The researchers say, however, that the two-tiered screening approach may still be of value in diagnosing selected, high-risk patients.

In an analysis of the Bladder Cancer Urine Marker Project (BLU-P), the researchers found that of 1747 men who underwent hematuria testing, 1338 (76.6%) tested negative for hematuria, while 409 (23.4%) tested positive, including 203 (49.6%) with trace hematuria and 206 (50.4%) with more significant hematuria.

Of the 409 men who tested positive for hematuria, 385 (94.1%) underwent molecular marker testing, in which 14 (3.6%) tested positive for nuclear matrix protein 22 (NMP22), 33 (8.6%) positive for microsatellite analysis (MA), six (1.6%) positive for fibroblast growth factor receptor 3 (FGFR3), and 40 (10.4%) positive for peaks on multiplex ligation-dependent probe amplification (MLPA).

On the basis of positive hematuria and molecular testing, cystoscopy was recommended for 75 individuals, of whom 71 underwent the procedure.

As reported in European Urology, four BCas and one kidney urothelial tumor were detected through screening.

The team found that for significant hematuria by dipstick testing, the specificity for detecting BCa was 88.4% and the positive predictive value (PPV) was 1.9%.

For any positive molecular test, the specificity was 95.9%, while the PPV was 5.3%. And for the individual tests, the PPV was also poor, at 7.7%, 6.1%, 20.0%, and 2.5% for markers NMP22, MA, FGFR3, and MLPA peaks, respectively.

"An increasing number of new BCa markers have been recently identified, and there is a great need for additional data on the integration of these markers in clinical paradigms," write Roobol et al. "Our study did not find utility in population-based BCa screening through home dipstick testing and molecular markers."
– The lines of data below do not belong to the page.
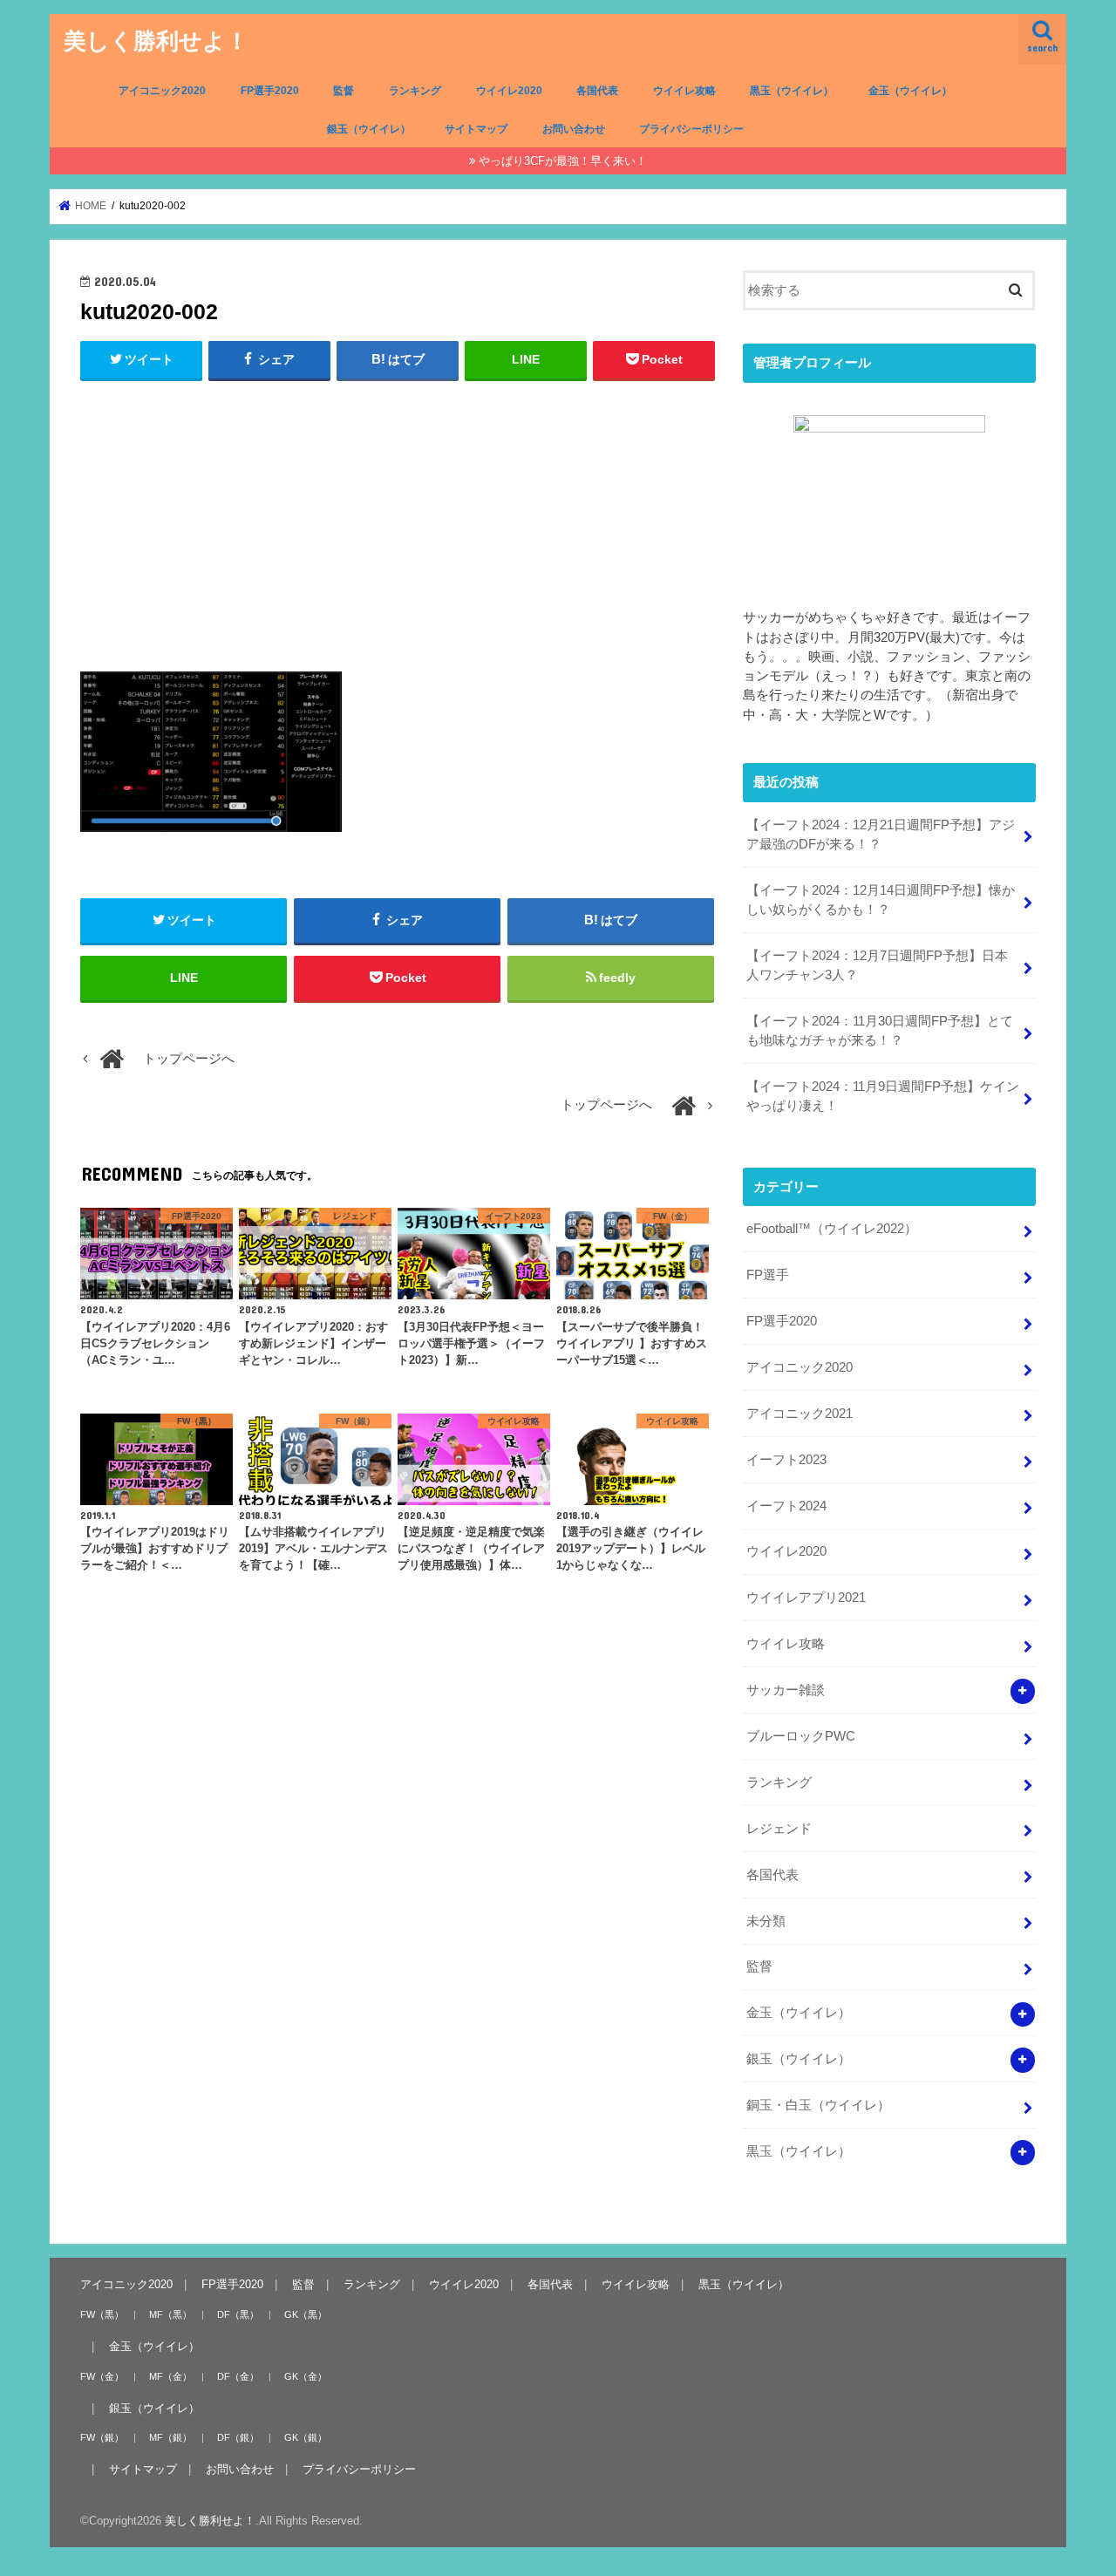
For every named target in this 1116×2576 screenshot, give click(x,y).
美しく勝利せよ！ (156, 39)
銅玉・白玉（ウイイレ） (818, 2105)
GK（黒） (305, 2313)
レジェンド (779, 1829)
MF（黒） (170, 2313)
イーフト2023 (786, 1460)
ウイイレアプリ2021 (806, 1598)
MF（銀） (170, 2437)
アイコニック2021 (799, 1414)
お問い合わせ (573, 129)
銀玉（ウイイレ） (369, 129)
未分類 (766, 1921)
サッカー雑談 (785, 1690)
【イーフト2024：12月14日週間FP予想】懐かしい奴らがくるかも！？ (880, 900)
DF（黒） (238, 2313)
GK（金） (305, 2375)
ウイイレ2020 (509, 91)
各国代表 (597, 91)
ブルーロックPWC (800, 1736)
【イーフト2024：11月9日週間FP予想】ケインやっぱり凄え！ (882, 1096)
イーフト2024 (786, 1506)
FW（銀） (102, 2437)
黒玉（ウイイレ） (792, 91)
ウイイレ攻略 (684, 91)
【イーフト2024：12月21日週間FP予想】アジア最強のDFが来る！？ (880, 834)
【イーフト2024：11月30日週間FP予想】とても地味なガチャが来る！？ (879, 1030)
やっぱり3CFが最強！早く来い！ (563, 160)
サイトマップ (476, 129)
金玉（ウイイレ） (910, 91)
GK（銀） (305, 2437)
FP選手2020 (270, 91)
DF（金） (238, 2375)
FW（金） (102, 2375)
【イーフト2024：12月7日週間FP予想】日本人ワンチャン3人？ (877, 965)
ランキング (415, 91)
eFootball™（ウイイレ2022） (831, 1229)
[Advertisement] (397, 522)
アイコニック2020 (162, 91)
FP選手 (767, 1275)
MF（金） (170, 2375)
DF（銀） (238, 2437)
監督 (343, 91)
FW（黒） (102, 2313)
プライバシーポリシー (691, 129)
However, the researchers say: "It should be noted that screening for BCa may have different performance characteristics in selected high-risk populations, such as those with aristolochic acid nephropathy or occupational exposures."

Additional research should still therefore be conducted to evaluate the performance of a two-tier screening protocol in selected high-risk individuals, they conclude.